▸ **Texte source**

• • •

Publié le 07 octobre 2020 par Angèle Paoli

Maud Thiria, Blockhaus,
éditions Æncrages & Co, Collection Ecri(peind)re, 2020.
Encres de Jérôme Vinçon. Préface de Jean-Michel Maulpoix.

Lecture d'Angèle Paoli

LA FORGE NOURRICIÈRE DE MAUD THIRIA

U n mot unique peut-il contenir à lui tout seul un univers d'écriture ? Peut-il à lui seul contenir un être tout entier et son langage ? À lire Blockhaus, le dernier recueil de Maud Thiria, il semble bien que oui. Toute une enfance se trouve en effet ici rassemblée, dans ces deux syllabes qui font bloc pour n'en former qu'un : Block/Haus// Blockhaus. Deux syllabes qui témoignent d'une terre dévastée, une " terre lorraine " meurtrie par un passé sanglant. Deux syllabes pour un mot unique, fiché en pleine mémoire d'enfance de la poète. Ainsi que dans sa chair d'adulte, Blockhaus, bloqué là, muscles et os formant rempart aux émotions et à la vie. Un bloc qui s'immisce en " cheval de troie ". Et qui cible au plus intime. Jusqu'à ne plus faire qu'un seul corps avec la poète. " L'ennemi est dans la place ". Un leitmotiv qui revient de manière itérative sous la plume de Maud Thiria :

" l'ennemi est dans la place

tu es blockhaus devenue

t'armant de plus en plus contre la nuit

en ta propre langue remuée de l'intérieur

là où ça frappe sur le grain de ta voix " .

Il faut toutefois attendre la toute fin du recueil pour que ces mots-là, cette réalité-là et la vérité qui en surgit, remontent à la surface et qu'apparaissent

" dans les vieux murs fissurés

des trouées de lumière

inespérées ".

• • •

▸ **Données fournies**
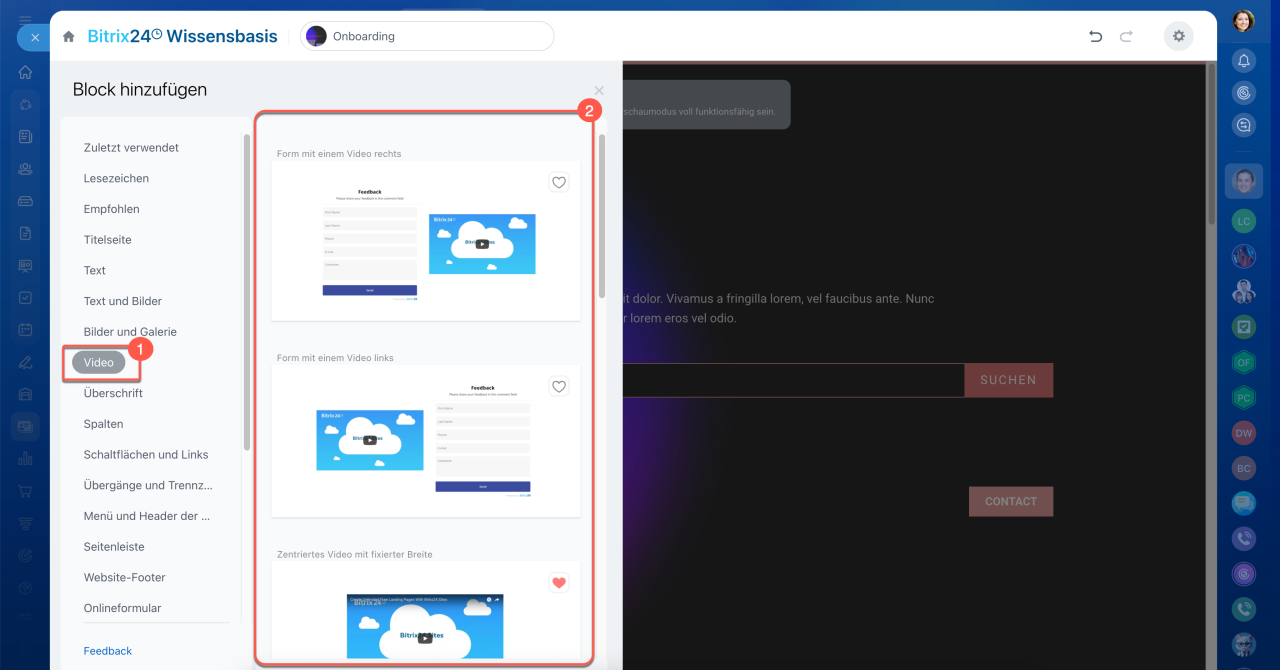Open the Onboarding page selector field
Viewport: 1280px width, 670px height.
[x=427, y=37]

• • •

▸ **Travail à faire**
[A] Répondez aux questions suivantes en vous appuyant sur la recension de Blockhaus.
(i) Qui a écrit la préface du recueil ?
(ii) Dans quelle collection le recueil a-t-il paru ?
(iii) Quelle phrase revient comme un leitmotiv sous la plume de Maud Thiria ?
[B] Recopiez à l'identique un passage de la recension de Blockhaus en commençant aux mots « Publié le 07 » et en vous arrêtant après « de Jean-Michel Maulpoix. ».
[C] Poursuivez la recension de Blockhaus à partir de sa dernière phrase.
La liste n'est pas nécessaire pour réaliser cet exercice.

▸ **Corrigé de l'exercice**
[A]
(i) Jean-Michel Maulpoix.
(ii) La collection Ecri(peind)re des éditions Æncrages & Co.
(iii) « L'ennemi est dans la place ».

[B]
Publié le 07 octobre 2020 par Angèle Paoli

Maud Thiria, Blockhaus,
éditions Æncrages & Co, Collection Ecri(peind)re, 2020.
Encres de Jérôme Vinçon. Préface de Jean-Michel Maulpoix.

[C]
Entretemps, la poète évolue, au gré et au cœur des souvenirs, sur son chemin d'enfance, entre une maison de famille " hors champ " et le " blockhaus du fond du jardin ". Ici, point de grenier recélant des malles aux trésors débordant d'un précieux butin qui aurait traversé les temps. Ici, rampant de forêts en cachettes, la poète s'agrippe à son " monticule de béton brut ", cherchant une possible respiration loin du monde. Cherchant à libérer son corps

" bloqué là cheval de troie

mot ennemi dans ta propre langue

corps ennemi de ton propre corps ".

Cherchant sa voix/voie dans l'écriture et par l'écriture, la poète procède par étapes. D'un groupe de leitmotive à l'autre. À chaque nouveau leitmotiv est franchie une nouvelle marche qui permet de regrouper plusieurs poèmes articulés sur les mêmes reprises :

" comme étrangère " / " tu te souviens " / " depuis toujours " / " si seulement tu pouvais t'envoler " / " tu te demandes si " / " l'ennemi est dans la place ".

L'expression récurrente - et ses multiples variations - est celle qui ouvre sur le passé, sorte de souvenir-sésame :

" comme étrangère

tu te souviens ".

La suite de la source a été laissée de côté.